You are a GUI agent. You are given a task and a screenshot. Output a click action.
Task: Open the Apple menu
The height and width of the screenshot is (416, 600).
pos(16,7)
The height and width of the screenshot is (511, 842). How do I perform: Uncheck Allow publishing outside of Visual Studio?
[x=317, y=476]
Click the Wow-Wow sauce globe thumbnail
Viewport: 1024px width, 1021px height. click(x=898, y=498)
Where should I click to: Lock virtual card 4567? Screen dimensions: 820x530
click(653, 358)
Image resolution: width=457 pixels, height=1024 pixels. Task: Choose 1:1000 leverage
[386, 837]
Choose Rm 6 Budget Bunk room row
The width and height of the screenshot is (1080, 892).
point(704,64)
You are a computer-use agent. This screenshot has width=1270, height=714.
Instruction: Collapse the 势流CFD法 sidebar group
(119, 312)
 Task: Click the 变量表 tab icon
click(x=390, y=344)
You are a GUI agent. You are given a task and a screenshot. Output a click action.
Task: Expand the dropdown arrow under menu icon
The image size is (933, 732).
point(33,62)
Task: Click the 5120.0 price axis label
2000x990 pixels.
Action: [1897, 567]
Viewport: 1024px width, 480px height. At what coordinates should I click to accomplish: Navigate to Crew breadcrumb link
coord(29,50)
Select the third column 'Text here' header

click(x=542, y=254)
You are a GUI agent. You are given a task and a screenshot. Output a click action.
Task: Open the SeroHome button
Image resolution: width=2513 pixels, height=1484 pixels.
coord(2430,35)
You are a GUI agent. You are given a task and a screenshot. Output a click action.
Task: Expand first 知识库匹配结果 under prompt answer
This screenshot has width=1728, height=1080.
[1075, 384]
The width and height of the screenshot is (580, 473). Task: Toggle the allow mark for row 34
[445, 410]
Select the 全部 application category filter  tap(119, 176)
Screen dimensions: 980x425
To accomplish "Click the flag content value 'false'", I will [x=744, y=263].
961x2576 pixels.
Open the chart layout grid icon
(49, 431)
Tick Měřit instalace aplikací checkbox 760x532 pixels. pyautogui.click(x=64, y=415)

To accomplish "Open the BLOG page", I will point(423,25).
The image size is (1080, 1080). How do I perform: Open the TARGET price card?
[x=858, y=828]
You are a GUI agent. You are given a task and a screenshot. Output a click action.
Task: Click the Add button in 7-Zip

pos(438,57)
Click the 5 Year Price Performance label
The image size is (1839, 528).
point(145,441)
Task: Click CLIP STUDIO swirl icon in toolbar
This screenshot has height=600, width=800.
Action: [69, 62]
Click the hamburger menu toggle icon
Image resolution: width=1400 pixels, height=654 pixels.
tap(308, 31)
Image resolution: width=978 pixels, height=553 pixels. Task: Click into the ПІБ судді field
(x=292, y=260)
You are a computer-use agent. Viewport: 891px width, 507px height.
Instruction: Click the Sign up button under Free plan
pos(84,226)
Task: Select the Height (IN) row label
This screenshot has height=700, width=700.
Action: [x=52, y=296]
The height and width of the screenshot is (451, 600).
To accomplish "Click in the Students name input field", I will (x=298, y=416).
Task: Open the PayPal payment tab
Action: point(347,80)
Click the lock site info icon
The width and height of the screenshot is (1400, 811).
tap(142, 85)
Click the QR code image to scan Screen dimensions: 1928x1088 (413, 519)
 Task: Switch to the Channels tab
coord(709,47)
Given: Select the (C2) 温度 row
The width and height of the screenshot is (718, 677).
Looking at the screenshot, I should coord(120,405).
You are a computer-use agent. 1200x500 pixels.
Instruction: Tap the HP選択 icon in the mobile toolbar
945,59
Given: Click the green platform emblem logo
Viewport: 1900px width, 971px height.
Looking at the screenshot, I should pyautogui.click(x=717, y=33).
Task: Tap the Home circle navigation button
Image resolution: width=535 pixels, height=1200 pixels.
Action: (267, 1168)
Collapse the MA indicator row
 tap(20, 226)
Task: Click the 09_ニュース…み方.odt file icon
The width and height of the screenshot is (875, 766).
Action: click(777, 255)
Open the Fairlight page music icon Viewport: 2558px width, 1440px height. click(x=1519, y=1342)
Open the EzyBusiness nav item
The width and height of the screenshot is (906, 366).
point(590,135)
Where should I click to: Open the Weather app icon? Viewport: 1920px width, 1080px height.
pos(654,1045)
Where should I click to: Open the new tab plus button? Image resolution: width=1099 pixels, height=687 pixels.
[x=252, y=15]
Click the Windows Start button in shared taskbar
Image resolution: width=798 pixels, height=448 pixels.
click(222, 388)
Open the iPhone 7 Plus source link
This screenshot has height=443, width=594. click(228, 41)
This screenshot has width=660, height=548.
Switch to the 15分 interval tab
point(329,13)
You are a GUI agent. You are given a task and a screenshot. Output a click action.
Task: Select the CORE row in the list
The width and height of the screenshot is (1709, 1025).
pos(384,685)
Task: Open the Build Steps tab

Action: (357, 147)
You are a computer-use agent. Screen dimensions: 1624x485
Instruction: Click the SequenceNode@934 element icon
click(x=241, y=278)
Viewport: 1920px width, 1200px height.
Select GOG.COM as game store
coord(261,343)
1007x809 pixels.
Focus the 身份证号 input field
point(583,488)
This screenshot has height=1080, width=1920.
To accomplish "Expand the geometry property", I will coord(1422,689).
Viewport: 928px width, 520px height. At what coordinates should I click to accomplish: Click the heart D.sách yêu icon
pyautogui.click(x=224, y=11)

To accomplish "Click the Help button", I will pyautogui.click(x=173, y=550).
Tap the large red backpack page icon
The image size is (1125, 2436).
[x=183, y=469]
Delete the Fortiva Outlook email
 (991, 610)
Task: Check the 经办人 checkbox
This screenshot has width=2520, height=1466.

☆ ☆ ☆ ☆ ☆

> _Do this_
Reproduce all the entries above with every "GUI agent" swapped for "desktop automation agent", leaving everything else unchanged.

> _Exercise result_
You are a desktop automation agent. You are given a task and a screenshot. Output a click action.
Task: Open the Apple menu
The height and width of the screenshot is (416, 600).
pos(16,7)
The height and width of the screenshot is (511, 842). How do I perform: Uncheck Allow publishing outside of Visual Studio?
[x=317, y=476]
Click the Wow-Wow sauce globe thumbnail
Viewport: 1024px width, 1021px height. click(x=898, y=498)
Where should I click to: Lock virtual card 4567? Screen dimensions: 820x530
click(653, 358)
Image resolution: width=457 pixels, height=1024 pixels. Task: Choose 1:1000 leverage
[386, 837]
Choose Rm 6 Budget Bunk room row
The width and height of the screenshot is (1080, 892).
point(704,64)
You are a computer-use agent. This screenshot has width=1270, height=714.
Instruction: Collapse the 势流CFD法 sidebar group
(119, 312)
 Task: Click the 变量表 tab icon
click(x=390, y=344)
You are a desktop automation agent. You are given a task and a screenshot. Output a click action.
Task: Expand the dropdown arrow under menu icon
The image size is (933, 732).
point(33,62)
Task: Click the 5120.0 price axis label
2000x990 pixels.
Action: [1897, 567]
Viewport: 1024px width, 480px height. At what coordinates should I click to accomplish: Navigate to Crew breadcrumb link
coord(29,50)
Select the third column 'Text here' header

click(x=542, y=254)
You are a desktop automation agent. You are given a task and a screenshot. Output a click action.
Task: Open the SeroHome button
Image resolution: width=2513 pixels, height=1484 pixels.
coord(2430,35)
You are a desktop automation agent. You are given a task and a screenshot. Output a click action.
Task: Expand first 知识库匹配结果 under prompt answer
This screenshot has width=1728, height=1080.
[1075, 384]
The width and height of the screenshot is (580, 473). Task: Toggle the allow mark for row 34
[445, 410]
Select the 全部 application category filter  tap(119, 176)
Screen dimensions: 980x425
To accomplish "Click the flag content value 'false'", I will [x=744, y=263].
961x2576 pixels.
Open the chart layout grid icon
(49, 431)
Tick Měřit instalace aplikací checkbox 760x532 pixels. pyautogui.click(x=64, y=415)

To accomplish "Open the BLOG page", I will point(423,25).
The image size is (1080, 1080). How do I perform: Open the TARGET price card?
[x=858, y=828]
You are a desktop automation agent. You are given a task and a screenshot. Output a click action.
Task: Click the Add button in 7-Zip

pos(438,57)
Click the 5 Year Price Performance label
The image size is (1839, 528).
point(145,441)
Task: Click CLIP STUDIO swirl icon in toolbar
This screenshot has height=600, width=800.
Action: [69, 62]
Click the hamburger menu toggle icon
Image resolution: width=1400 pixels, height=654 pixels.
tap(308, 31)
Image resolution: width=978 pixels, height=553 pixels. Task: Click into the ПІБ судді field
(x=292, y=260)
You are a computer-use agent. Viewport: 891px width, 507px height.
Instruction: Click the Sign up button under Free plan
pos(84,226)
Task: Select the Height (IN) row label
This screenshot has height=700, width=700.
Action: [x=52, y=296]
The height and width of the screenshot is (451, 600).
To accomplish "Click in the Students name input field", I will (x=298, y=416).
Task: Open the PayPal payment tab
Action: point(347,80)
Click the lock site info icon
The width and height of the screenshot is (1400, 811).
tap(142, 85)
Click the QR code image to scan Screen dimensions: 1928x1088 (413, 519)
 Task: Switch to the Channels tab
coord(709,47)
Given: Select the (C2) 温度 row
The width and height of the screenshot is (718, 677).
Looking at the screenshot, I should coord(120,405).
You are a computer-use agent. 1200x500 pixels.
Instruction: Tap the HP選択 icon in the mobile toolbar
945,59
Given: Click the green platform emblem logo
Viewport: 1900px width, 971px height.
Looking at the screenshot, I should pyautogui.click(x=717, y=33).
Task: Tap the Home circle navigation button
Image resolution: width=535 pixels, height=1200 pixels.
Action: (267, 1168)
Collapse the MA indicator row
 tap(20, 226)
Task: Click the 09_ニュース…み方.odt file icon
The width and height of the screenshot is (875, 766).
Action: click(777, 255)
Open the Fairlight page music icon Viewport: 2558px width, 1440px height. click(x=1519, y=1342)
Open the EzyBusiness nav item
The width and height of the screenshot is (906, 366).
point(590,135)
Where should I click to: Open the Weather app icon? Viewport: 1920px width, 1080px height.
pos(654,1045)
Where should I click to: Open the new tab plus button? Image resolution: width=1099 pixels, height=687 pixels.
[x=252, y=15]
Click the Windows Start button in shared taskbar
Image resolution: width=798 pixels, height=448 pixels.
click(222, 388)
Open the iPhone 7 Plus source link
This screenshot has height=443, width=594. click(228, 41)
This screenshot has width=660, height=548.
Switch to the 15分 interval tab
point(329,13)
You are a desktop automation agent. You are given a task and a screenshot. Output a click action.
Task: Select the CORE row in the list
The width and height of the screenshot is (1709, 1025).
pos(384,685)
Task: Open the Build Steps tab

Action: (357, 147)
You are a computer-use agent. Screen dimensions: 1624x485
Instruction: Click the SequenceNode@934 element icon
click(x=241, y=278)
Viewport: 1920px width, 1200px height.
Select GOG.COM as game store
coord(261,343)
1007x809 pixels.
Focus the 身份证号 input field
point(583,488)
This screenshot has height=1080, width=1920.
To accomplish "Expand the geometry property", I will coord(1422,689).
Viewport: 928px width, 520px height. At what coordinates should I click to accomplish: Click the heart D.sách yêu icon
pyautogui.click(x=224, y=11)

To accomplish "Click the Help button", I will pyautogui.click(x=173, y=550).
Tap the large red backpack page icon
The image size is (1125, 2436).
[x=183, y=469]
Delete the Fortiva Outlook email
 (991, 610)
Task: Check the 经办人 checkbox
This screenshot has width=2520, height=1466.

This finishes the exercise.